Never mind any of this, though. The president says consumers are rich, which means the only explanation for swelling economic anxiety is, what else, a conspiracy.
On Thursday, for example, Trump accused the media of deliberately precipitating an economic apocalypse in order to run him out of office. “The Fake News Media is doing everything they can to crash the economy because they think that will be bad for me and my re-election,” he wrote on Twitter. “The problem they have is that the economy is way too strong and we will soon be winning big on Trade, and everyone knows that, including China!”
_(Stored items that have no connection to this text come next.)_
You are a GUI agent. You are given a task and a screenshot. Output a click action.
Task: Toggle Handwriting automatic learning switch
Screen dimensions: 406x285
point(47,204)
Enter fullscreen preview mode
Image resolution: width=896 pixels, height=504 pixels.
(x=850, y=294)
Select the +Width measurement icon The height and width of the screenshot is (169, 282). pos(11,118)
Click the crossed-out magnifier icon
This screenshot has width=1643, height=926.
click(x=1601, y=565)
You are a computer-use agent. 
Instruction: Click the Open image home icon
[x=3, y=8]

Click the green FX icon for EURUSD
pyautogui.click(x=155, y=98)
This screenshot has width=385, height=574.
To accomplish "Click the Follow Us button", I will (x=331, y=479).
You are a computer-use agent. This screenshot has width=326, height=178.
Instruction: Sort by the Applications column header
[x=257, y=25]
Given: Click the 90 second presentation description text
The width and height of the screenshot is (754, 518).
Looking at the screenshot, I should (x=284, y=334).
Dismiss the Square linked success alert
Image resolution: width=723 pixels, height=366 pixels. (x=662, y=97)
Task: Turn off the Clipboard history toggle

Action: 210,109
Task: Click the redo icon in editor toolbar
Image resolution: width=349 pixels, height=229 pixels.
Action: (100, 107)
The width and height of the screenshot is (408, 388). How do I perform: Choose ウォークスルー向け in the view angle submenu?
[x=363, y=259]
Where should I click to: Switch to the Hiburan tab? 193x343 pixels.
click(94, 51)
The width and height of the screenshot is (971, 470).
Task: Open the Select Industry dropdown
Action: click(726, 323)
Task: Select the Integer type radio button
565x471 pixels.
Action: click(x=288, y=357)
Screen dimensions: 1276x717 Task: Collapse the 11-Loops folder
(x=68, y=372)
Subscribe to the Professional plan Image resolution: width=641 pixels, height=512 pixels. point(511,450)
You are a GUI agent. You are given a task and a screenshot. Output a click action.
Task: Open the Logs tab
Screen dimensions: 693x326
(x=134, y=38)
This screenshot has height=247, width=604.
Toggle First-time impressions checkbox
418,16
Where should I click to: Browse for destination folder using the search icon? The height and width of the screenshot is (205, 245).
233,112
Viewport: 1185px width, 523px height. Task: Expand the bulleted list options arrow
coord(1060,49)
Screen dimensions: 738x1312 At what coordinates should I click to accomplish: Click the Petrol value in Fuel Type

The paranoia doesn’t end there. The New York Times reported on Sunday that in addition to his public grievances about the economy — which have also been directed at Federal Reserve Chairman Jerome Powell, whom Trump has accused of hamstringing growth by not cutting rates by enough — the president has been griping privately to aides and allies that everyone is out to get him and that all of this talk of an economic downturn is part of a multi-pronged scheme perpetrated by enemies who he believes are more concerned with sticking it to him than they are with the welfare of the United States. Very sane. Very normal.
Americans better hope Trump is right, though, because if the nation is indeed on the brink of a recession, the White House is in no way prepared to deal with it. Trump can’t stop pouring gasoline on the still-raging tariff war with China, and the administration can’t seem to get its story straight as to whether the import taxes are hurting China or American consumers. Trump has repeatedly, falsely, said China is paying them, but his decision last week to delay the imposition of a new round of tariffs out of concern for holiday shoppers seems to indicate the opposite.
When asked about the apparent contradiction on CNN’s Face the Nation, White House trade adviser Peter Navarro said on Sunday that business leaders “had already bought everything that was going to be on our shelves [for the holidays], but they’d done it in dollar contracts, which means they weren’t able to shift the burden back to the Chinese.”
So the tariffs aren’t hurting China, then? What’s going on here? When host Jake Tapper explained to Navarro that several studies have shown U.S. importers shoulder 95 percent of the price change from the tariffs, Navarro said “that dog won’t hunt” before once again claiming that the tariffs “are not hurting anyone” in the United States. (The farmers the Trump administration tried to appease with $16 billion in subsidies this year might disagree.)
White House Trade Adviser Peter Navarro says the US tariffs on China are “not hurting anybody here” in the United States, despite studies suggesting otherwise. #CNNSOTU pic.twitter.com/6eBnWszOtp
— State of the Union (@CNNSotu) August 18, 2019
None of this makes any sense, and it’s terrifying to think how Trump’s economic Dream Team would tie themselves in knots trying to spin — much less stem the actual effects of — economic collapse.
The team’s point guard is chief economic adviser Larry Kudlow, who joined Trump and Navarro on Sunday in calling for everyone to chill out and hope for the best. “We are doing pretty darn well in my judgment,” he said on Meet the Press when asked by Chuck Todd whether the trade war with China could ultimately lead to a recession. “Let’s not be afraid of optimism.”
Anticipating this response, Todd presented Kudlow with a pretty damning receipt: “In 2007, right before the second-worst downturn in American history, this is what you wrote: ‘There’s no recession coming. The pessimistas were wrong. It’s not going to happen. … The Bush boom is alive and well. It’s finishing up its sixth consecutive year with more to come.'”
“I plead guilty to that,” was Kudlow’s response.